Not just this, research has shown that the impact of music is seen right from the fetal stage. When a fetus is exposed to music, its feeding rate is increased. Babies who are born to mothers who have listened to music during their pregnancy are seen to be more relaxed and less agitated after birth.

With so many benefits, is it any wonder that doctors are increasingly advising patients to listen to music, sing songs while the treatment is going on. It certainly helps in making the recovery of health faster and easier. But this doesn’t mean that a patient should go without medication. No, music doesn’t take the place of medicine, but it does aid in getting back to health sooner and better.

“That’s mainly because music uplifts the mood which in turn releases happy hormones and when a person is in happy state of mind the drugs work better,” says Prof D C Sharma of Govt PG College Noida (UP), a huge advocate of music therapy, and the one who has done extensive research on the subject using white rats. Though music helps all kinds of patients, it is particularly helpful for patients of dementia, autism, insomnia and depression wherein the medication helps little.

Dementia means a loss of cognitive functions of brain, related to thinking, perceiving, and learning.
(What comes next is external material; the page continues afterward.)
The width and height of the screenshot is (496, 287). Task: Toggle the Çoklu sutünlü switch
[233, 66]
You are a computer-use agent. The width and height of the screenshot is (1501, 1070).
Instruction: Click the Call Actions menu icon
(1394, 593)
It can either be caused due to some disease or trauma. The dementia patients find it difficult to take decisions, make judgments, and communicate with others.

Music can treat dementia. This is because the auditory system of the brain is the first to fully function at 16 weeks, which means that a person is musically receptive long before anything else.
Music can soothe, stimulate and bring to mind long-forgotten memories. Research has shown that music, especially singing, has a great power to unlock memories and kick-start the grey matter and this feature is increasingly becoming a key in dementia care. Experts say that music reaches parts of the damaged brain in ways other forms of communication cannot.
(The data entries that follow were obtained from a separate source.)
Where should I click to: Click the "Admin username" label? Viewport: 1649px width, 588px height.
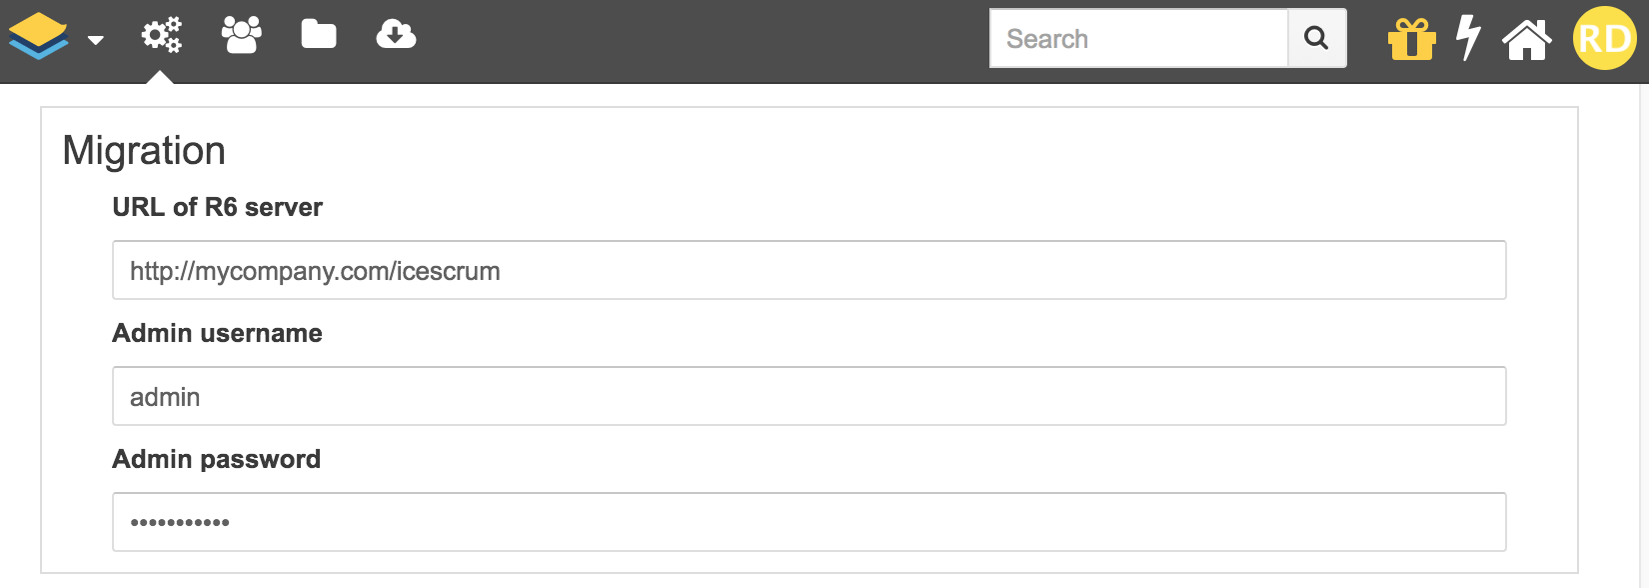pos(217,333)
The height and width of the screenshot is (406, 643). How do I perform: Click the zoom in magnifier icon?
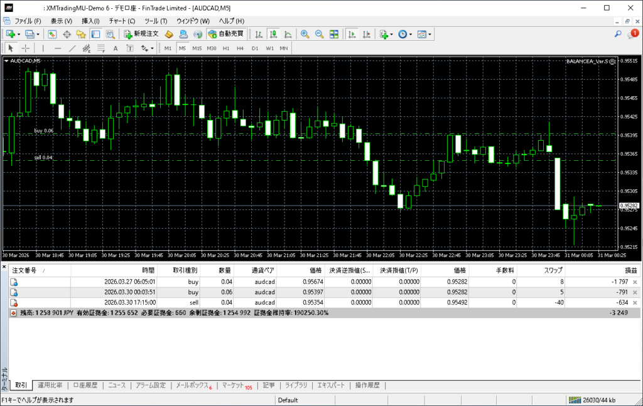click(305, 34)
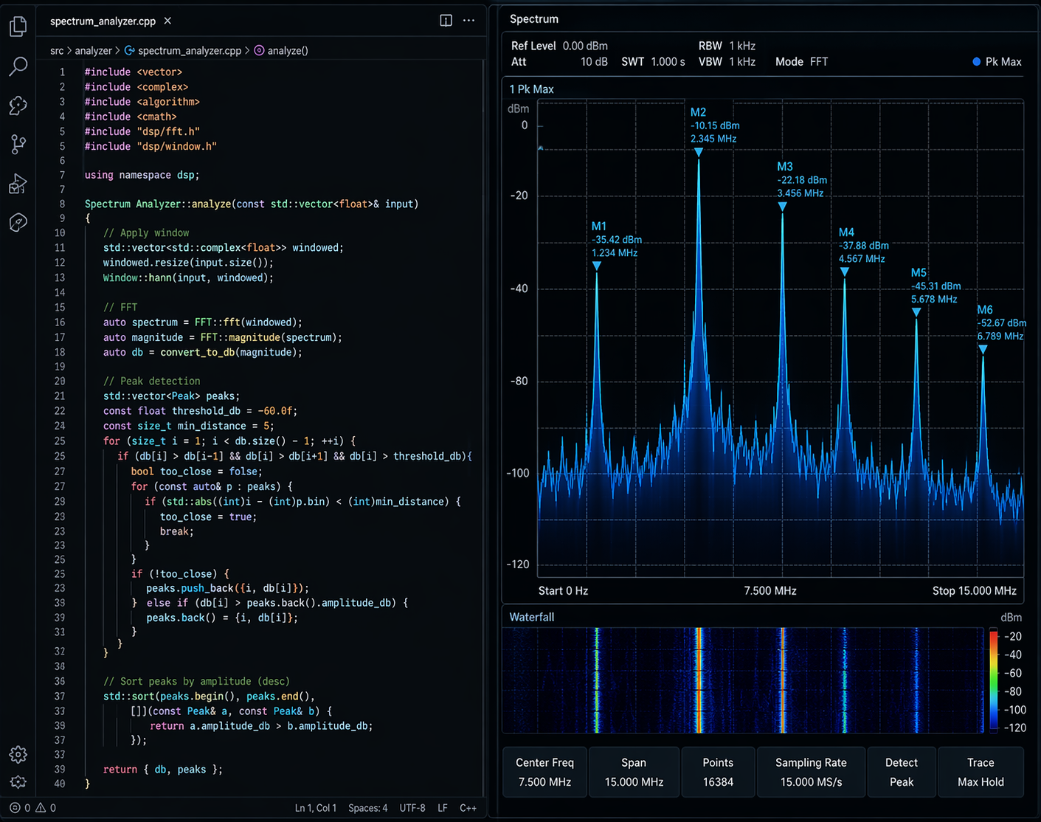Select the M2 marker triangle on spectrum
The width and height of the screenshot is (1041, 822).
click(x=699, y=152)
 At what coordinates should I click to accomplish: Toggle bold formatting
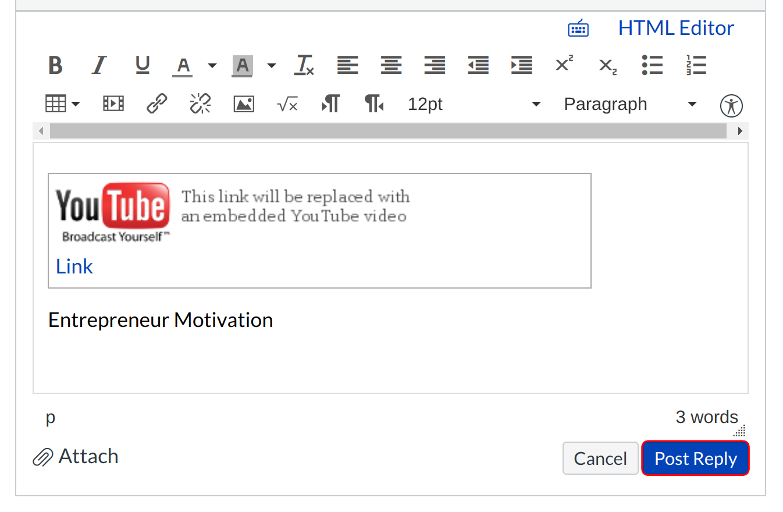click(55, 65)
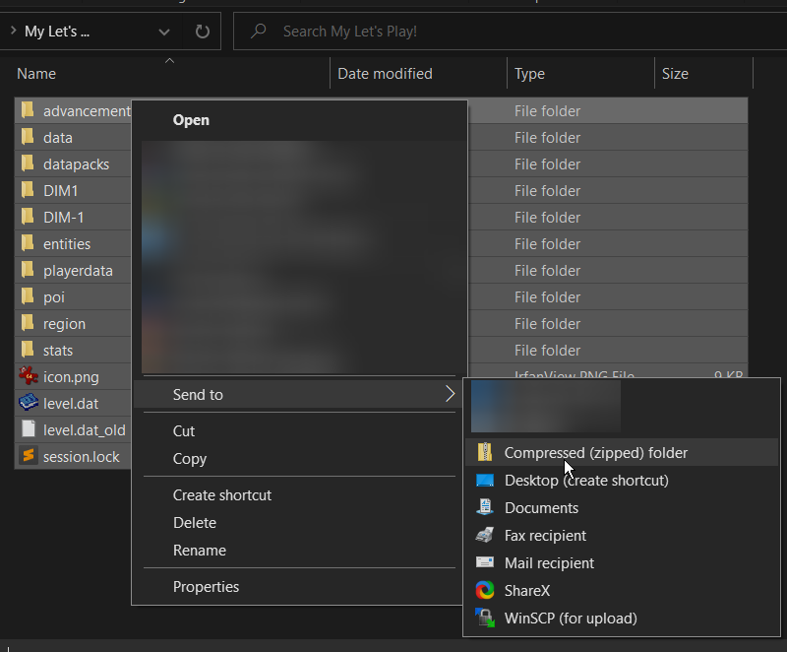Click the WinSCP upload icon

[484, 619]
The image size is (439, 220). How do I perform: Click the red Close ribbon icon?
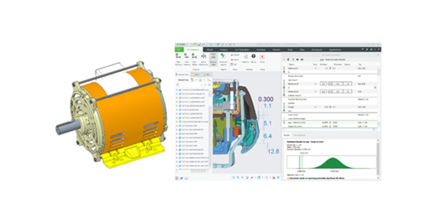click(x=262, y=58)
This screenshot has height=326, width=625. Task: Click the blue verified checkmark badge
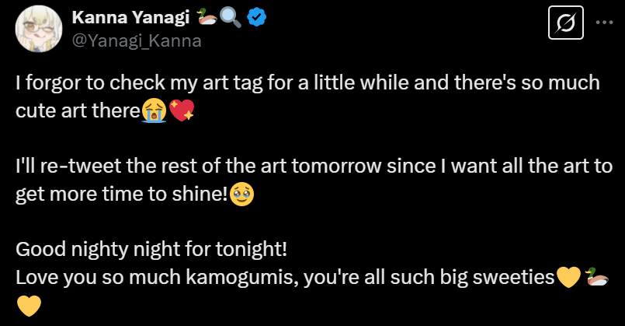click(x=257, y=17)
Autism is a neuro-developmental disorder characterized by impaired social interaction, verbal and non-verbal communication, and restricted and repetitive behavior. Those who have autism show a heightened interest and response to music. So, music can be used to teach verbal and non-verbal communication skills to autism patients. Those who work with autistic children say that these children show more emotional expression and social engagement during music therapy sessions than in sessions without music.

Insomnia is difficulty in falling asleep. Long-term insomnia can make a person feel tired and depressed as such a person cannot pay attention to his work, or studies as his memory is compromised. Severe insomnia can result in neuro-chemical change that may also cause depression and anxiety.
Music is known to act upon the central nervous system and has anti-anxiety and relaxing effects. It also impacts the production of compounds like opioids, which have pain-relieving and sedative qualities, as well as oxytocin, which plays a part in improving sleep. In simple words music soothes mind and relaxes the brain.

It is a mood disorder and affects the way a person eats and sleeps, and the way one feels about oneself. Depressed people get withdrawn into shell and feel no need to communicate with others. Music helps fight depression as it increases responsiveness to anti-depressant medications. Listening to music also leads to reduction in heart rate, respiratory rate and blood pressure.

Listening to soothing music helps patients relax so they're better able to let go of feelings that are troubling them. Also sharing a musical experience with a therapist, playing or listening, helps a patient feel more comfortable discussing his problems and feelings. Playing an instrument also allows a depressed person to express himself non-verbally when he can't do so verbally.